The Routemaster is almost certainly the most famous bus design in the world. And there have been many built out of LEGO, including this pair by our own Ralph. What makes this one by Gabor Horvarth special is that it manages to pack in full remote control in a very small (6 wide) package. Which I can tell you from my own less successful attempt is an incredible achievement
I first saw Gabor’s work on The LEGO Car blog.
Spanish LEGO fan Fernando (Sheepo) shows his crazy engineering skills with this beautiful recreation of a Caterham 7, a small British sports car. Technic builders never cease to amaze me with the amount of functionality they can build entirely with brick and still pack into a small frame, and this model is at the top of the game. It’s got all the LEGO R/C car bells and whistles, including disk brakes, a full transmission, and complete suspension.

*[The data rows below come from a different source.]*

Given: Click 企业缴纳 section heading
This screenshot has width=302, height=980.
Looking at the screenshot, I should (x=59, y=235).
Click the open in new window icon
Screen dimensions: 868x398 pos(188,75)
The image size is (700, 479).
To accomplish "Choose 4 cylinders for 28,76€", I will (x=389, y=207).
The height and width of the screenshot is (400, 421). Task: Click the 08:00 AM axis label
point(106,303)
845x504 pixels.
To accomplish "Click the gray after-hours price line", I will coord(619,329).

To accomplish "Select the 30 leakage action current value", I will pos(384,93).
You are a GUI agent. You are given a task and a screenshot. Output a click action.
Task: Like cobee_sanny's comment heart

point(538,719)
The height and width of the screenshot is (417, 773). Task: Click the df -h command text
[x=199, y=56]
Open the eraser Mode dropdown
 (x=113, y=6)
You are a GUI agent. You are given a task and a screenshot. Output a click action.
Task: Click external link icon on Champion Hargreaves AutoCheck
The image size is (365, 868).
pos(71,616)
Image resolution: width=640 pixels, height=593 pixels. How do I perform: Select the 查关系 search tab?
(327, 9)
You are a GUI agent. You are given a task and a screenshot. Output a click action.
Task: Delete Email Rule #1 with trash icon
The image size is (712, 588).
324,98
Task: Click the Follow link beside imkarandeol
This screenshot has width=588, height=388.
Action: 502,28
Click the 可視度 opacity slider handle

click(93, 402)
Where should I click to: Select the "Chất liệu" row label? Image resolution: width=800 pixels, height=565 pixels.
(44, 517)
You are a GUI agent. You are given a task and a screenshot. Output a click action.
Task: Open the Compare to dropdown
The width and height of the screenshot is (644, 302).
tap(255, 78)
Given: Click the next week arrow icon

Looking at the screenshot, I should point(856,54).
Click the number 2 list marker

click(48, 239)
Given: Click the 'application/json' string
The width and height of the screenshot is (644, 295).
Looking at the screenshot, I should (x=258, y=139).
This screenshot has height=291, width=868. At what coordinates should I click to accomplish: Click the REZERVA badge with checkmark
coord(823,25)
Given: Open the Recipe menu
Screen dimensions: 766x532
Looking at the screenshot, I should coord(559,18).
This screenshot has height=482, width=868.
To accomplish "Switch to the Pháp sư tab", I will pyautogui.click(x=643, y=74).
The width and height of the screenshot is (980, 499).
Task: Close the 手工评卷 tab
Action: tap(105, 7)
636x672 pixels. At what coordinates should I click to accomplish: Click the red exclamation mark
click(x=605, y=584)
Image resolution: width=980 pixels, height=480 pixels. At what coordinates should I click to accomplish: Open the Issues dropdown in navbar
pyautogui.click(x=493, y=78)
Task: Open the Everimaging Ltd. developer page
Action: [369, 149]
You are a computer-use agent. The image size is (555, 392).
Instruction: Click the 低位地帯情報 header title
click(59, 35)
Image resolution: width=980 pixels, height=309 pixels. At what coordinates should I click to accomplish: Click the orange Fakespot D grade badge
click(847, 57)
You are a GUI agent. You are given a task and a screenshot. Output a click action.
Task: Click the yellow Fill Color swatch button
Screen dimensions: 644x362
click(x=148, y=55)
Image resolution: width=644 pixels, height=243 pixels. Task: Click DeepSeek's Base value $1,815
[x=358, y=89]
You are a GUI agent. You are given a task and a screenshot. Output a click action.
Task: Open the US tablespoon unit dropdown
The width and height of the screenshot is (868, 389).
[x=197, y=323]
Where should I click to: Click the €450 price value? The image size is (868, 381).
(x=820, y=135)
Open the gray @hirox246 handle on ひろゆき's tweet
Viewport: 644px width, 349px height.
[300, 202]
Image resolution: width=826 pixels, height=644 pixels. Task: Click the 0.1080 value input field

Cam M. built himself a nifty little stand to hold his iPhone so that he can actually steer while playing car racing games. Cam utilized a Smallworks Brickcase to attach the phone, but it would still be possible to do something like this without such a case. I think I may have just found myself a project for this weekend.
Here it is in action:
It appears we have featured this type of thing previously, however, this doesn’t make Cam’s any less awesome :)
Here’s a really gorgeous piece of horological gadgetry. Not satisfied with those giant LEGO minifigure digital clocks, Jason Allemann has built a mechanical timepiece worthy of any classy desk. Better yet, he’s made a video showing it in motion and given lots of details on how it works.
We’ve featured many gloriously oversized LEGO vehicles by Marek Markiewicz (M_longer) over the years, including his L 580 wheel loader, TH550 underground mining truck, and Caterpillar 24M grader. Marek’s latest truck is the massive — and fully motorized — Liebherr T 282B haul truck, used in mining and heavy construction.
Marek’s model is fully functional, with working steering and tipper. You can watch this beast in action in his video on YouTube.